Sister Julia Marie Roy is used to “The Flying Nun” jokes. That’s because the director of mission integration for Monte Cassino School will soon jump from a plane to make good on a promise.
Earlier this year, Roy agreed to make her skydiving debut if the Monte Cassino community raised $60,000 for endowed scholarships to help families of students who might otherwise be unable to attend the school.
The funds were raised, so on Aug. 21 Roy, 54, will jump tandem with an instructor from Skydive Tulsa. Buses will take Monte Cassino students and families to the landing site, where a celebration will include barbecue, sno cones and games.
Although she has “never done anything this crazy before,” Roy says she doesn’t fear her impending stunt.
“I taught junior high for 11 years,” she says. “It can’t be that difficult.”
When The Tristesse Grief Center solicited work from local artists for its April fundraiser, Artscape, it got more than it bargained for.
“Local art donations keep pouring in” after the event, said Executive Director Susan Bramsch in a press release.
The unexpected response prompted staff to create “Art for Heart’s Sake,” a pop-up art gallery at the grief center, 4646 S. Harvard Ave. The gallery, featuring local artists, will remain open all summer from 9 a.m.-5 p.m. on Mondays.
All art is for sale, and proceeds benefit Healing Hearts Camp, Oklahoma’s first overnight grief camp for kids and teens.

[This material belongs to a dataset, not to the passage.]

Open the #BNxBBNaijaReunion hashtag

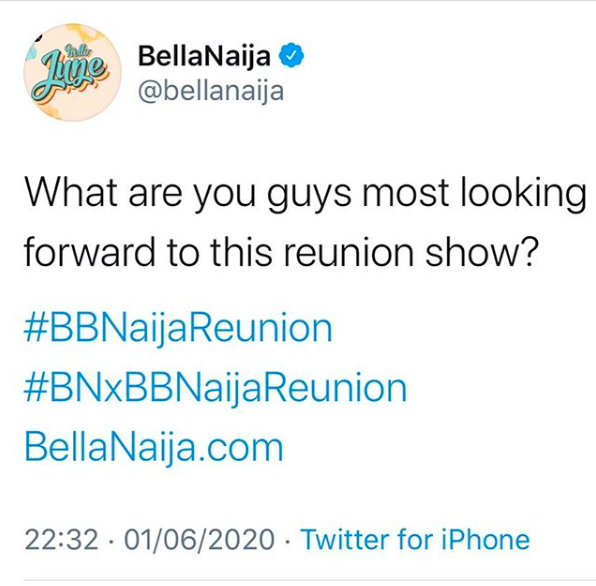point(215,388)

“Every artist wants to help, so we couldn’t think of a more appropriate action than to create an art gallery to showcase these wonderful expressions of love and hope,” Bramsch said.

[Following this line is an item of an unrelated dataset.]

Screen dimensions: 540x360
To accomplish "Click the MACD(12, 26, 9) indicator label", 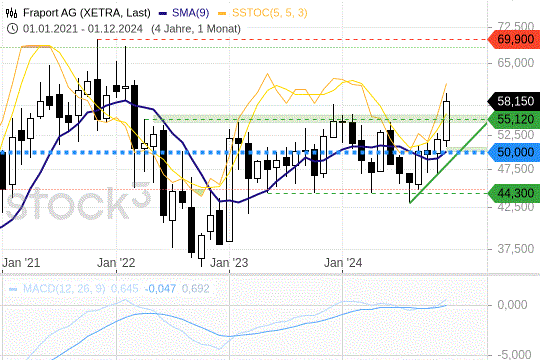I will [x=64, y=289].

If you or an artist you know would like to participate in the gallery, contact Carolyn Yoder at 918-587-1200 or email@example.com.
Tulsa natives’ musical snags four Tony Awards
In June, the musical “An American in Paris” received four 2015 Tony Awards for best choreography, orchestrations, lighting and scenic design.

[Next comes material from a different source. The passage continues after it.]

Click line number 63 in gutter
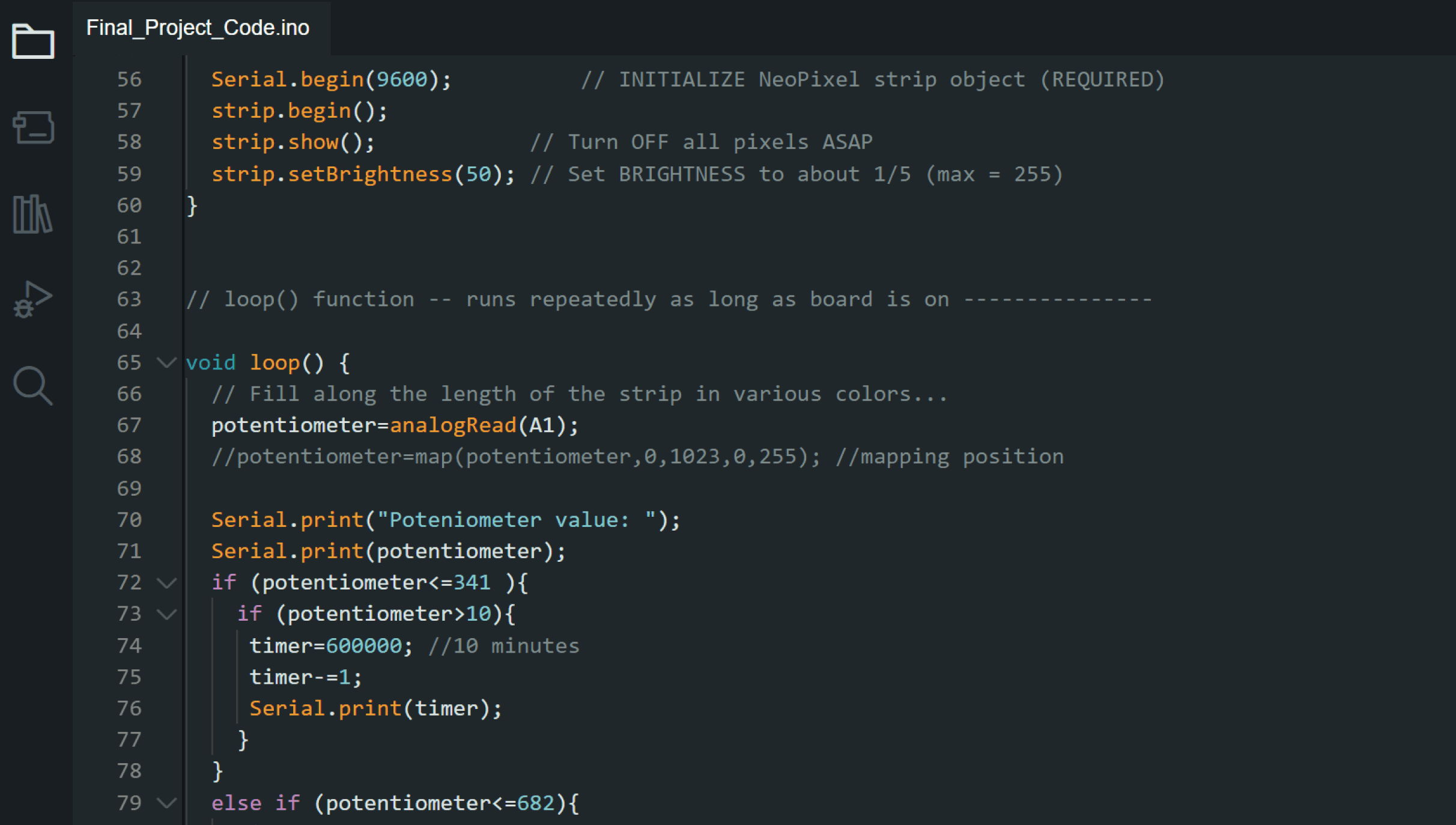Image resolution: width=1456 pixels, height=825 pixels. pyautogui.click(x=129, y=299)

Produced by Tulsa natives Anne O’Shea and Brian Quattrini of Minerva Productions, it received 12 nominations, including one for “Best Musical.” The show is “a romantic story of a young American soldier and a gorgeous French girl,” according to a press release.
Founded in 1996 as a theatrical production company in North Carolina, Minerva Productions sought to give women more opportunities in theater, according to the release. In 2009 it expanded to include film and immediately achieved success with the Golden Globe-winning and Oscar-nominated film, “The Kids Are All Right,” starring Annette Bening and Julianne Moore.
Something to brag about
Oklahoma’s public education system might need improvement, but the state is widely lauded as a leader in early childhood education. The following statistics are from the 2015 Education Guide published by the Tulsa Regional Chamber.
- Tulsa has 3 Educare sites — more than any other city in the nation. Educare provides children under age 5 and their families with full-day, year-round early childhood education, family support services and ongoing medical care.
- 87% of Oklahoma 4-year-olds are enrolled in an early childhood education program.
- The National Institute for Early Childhood Research lists Oklahoma as a model for pre-K programs.
- CAP Tulsa is recognized by the National Office of Head Start as one of only 10 centers of excellence nationwide.
- CAP provides low-income families with early childhood education and comprehensive enrichment programs to help break the cycle of poverty.